Dataset entries:

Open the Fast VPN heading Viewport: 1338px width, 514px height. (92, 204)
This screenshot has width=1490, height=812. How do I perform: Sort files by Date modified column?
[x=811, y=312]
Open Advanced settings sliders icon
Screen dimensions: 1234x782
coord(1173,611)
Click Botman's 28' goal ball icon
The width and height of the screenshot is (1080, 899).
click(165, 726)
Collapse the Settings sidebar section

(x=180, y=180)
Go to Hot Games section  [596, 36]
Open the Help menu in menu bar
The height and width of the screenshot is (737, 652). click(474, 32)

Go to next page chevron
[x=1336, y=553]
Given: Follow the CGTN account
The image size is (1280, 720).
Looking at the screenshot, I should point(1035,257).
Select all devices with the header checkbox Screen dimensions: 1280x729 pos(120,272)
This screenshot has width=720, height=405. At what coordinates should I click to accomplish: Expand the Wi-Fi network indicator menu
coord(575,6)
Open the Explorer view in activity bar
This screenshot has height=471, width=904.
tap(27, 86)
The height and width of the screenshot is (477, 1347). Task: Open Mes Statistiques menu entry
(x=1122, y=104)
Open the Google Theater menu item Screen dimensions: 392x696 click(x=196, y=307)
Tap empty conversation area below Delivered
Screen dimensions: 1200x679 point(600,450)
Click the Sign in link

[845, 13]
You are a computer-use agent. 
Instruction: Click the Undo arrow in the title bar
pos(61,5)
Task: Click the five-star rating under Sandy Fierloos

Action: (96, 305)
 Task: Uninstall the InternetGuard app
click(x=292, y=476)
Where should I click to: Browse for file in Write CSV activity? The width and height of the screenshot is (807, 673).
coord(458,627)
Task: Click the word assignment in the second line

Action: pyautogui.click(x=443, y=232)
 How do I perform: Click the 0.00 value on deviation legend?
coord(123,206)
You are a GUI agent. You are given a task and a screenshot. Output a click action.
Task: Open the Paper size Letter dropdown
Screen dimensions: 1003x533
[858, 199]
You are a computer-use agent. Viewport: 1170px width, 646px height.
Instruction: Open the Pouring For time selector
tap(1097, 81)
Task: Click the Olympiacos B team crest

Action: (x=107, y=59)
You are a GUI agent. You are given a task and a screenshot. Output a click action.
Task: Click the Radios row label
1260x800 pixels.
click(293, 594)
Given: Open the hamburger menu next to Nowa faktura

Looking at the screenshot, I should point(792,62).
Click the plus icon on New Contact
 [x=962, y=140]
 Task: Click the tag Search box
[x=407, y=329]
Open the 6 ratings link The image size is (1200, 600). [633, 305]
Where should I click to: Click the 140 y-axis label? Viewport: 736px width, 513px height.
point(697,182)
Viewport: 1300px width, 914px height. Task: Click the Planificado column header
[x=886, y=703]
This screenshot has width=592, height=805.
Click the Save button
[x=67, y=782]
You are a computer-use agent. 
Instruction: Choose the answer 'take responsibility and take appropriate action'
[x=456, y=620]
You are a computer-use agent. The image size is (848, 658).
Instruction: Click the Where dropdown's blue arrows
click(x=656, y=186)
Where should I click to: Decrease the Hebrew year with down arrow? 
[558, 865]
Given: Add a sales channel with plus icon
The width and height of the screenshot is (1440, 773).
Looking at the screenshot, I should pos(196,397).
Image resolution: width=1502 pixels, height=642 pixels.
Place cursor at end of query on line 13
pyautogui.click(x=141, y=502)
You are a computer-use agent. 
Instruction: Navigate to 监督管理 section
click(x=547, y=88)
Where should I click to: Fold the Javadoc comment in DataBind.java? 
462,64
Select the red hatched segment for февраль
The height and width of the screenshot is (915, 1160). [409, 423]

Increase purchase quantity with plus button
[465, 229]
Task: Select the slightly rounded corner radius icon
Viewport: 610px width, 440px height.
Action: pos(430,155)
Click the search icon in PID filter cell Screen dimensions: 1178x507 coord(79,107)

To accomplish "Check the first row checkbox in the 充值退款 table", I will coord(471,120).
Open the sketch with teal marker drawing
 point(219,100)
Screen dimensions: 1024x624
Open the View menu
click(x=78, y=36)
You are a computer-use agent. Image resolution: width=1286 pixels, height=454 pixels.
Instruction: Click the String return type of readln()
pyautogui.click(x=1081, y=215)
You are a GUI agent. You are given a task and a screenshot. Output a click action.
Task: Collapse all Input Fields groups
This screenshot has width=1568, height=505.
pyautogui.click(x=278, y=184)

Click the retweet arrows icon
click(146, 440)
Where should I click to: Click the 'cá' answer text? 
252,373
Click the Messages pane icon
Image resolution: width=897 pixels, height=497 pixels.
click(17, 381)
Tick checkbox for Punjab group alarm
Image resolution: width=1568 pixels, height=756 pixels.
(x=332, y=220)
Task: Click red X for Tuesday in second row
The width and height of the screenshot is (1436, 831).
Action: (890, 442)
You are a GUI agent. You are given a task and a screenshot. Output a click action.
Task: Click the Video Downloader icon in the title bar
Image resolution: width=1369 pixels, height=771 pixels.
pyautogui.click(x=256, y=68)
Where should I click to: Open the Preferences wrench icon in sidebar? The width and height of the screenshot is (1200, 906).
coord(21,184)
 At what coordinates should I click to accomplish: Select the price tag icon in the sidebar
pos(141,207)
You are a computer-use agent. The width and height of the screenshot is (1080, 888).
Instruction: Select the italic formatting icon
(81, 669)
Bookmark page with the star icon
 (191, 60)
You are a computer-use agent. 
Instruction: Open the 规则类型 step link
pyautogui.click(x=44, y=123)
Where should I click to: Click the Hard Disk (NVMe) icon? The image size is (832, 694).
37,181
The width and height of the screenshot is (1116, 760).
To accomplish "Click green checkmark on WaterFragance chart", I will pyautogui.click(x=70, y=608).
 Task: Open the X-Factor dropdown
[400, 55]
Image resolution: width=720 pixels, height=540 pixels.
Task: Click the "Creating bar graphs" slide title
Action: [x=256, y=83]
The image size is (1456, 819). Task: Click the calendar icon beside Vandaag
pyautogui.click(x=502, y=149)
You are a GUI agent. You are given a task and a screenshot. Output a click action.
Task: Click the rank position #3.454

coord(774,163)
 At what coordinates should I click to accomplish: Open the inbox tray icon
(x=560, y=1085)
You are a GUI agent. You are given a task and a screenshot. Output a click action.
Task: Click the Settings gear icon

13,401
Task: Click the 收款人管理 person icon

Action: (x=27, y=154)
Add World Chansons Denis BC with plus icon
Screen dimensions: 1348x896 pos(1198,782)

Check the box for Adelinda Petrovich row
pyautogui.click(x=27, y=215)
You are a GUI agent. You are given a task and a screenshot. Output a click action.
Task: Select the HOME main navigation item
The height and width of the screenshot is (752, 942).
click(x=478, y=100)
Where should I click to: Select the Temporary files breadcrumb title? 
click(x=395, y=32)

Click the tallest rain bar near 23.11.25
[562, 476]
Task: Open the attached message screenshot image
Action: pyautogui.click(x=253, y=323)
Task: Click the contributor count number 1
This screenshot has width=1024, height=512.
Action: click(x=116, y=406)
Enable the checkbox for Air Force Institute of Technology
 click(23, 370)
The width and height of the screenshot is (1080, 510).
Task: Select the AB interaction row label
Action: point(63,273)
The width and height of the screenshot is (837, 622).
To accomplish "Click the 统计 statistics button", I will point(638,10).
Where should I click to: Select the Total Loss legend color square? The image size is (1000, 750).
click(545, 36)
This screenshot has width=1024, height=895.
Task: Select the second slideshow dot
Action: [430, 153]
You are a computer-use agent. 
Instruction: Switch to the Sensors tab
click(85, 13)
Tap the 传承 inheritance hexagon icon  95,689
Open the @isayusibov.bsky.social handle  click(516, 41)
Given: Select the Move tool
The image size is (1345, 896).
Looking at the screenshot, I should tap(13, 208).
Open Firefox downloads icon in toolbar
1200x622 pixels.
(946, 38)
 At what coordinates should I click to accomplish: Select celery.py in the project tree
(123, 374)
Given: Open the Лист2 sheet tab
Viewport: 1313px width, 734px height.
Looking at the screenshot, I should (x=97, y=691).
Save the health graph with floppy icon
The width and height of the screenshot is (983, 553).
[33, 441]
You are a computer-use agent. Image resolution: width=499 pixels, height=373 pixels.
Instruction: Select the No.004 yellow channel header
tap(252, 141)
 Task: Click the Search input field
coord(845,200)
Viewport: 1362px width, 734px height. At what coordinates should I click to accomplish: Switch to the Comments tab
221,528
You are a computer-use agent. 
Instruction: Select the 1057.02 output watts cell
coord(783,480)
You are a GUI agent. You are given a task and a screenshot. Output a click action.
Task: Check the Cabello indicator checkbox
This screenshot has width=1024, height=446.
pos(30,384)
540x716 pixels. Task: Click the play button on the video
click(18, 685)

- [Exercise objective] A bare number is the whole answer: how many lines in the entries contain "item"?

- [Task response] 2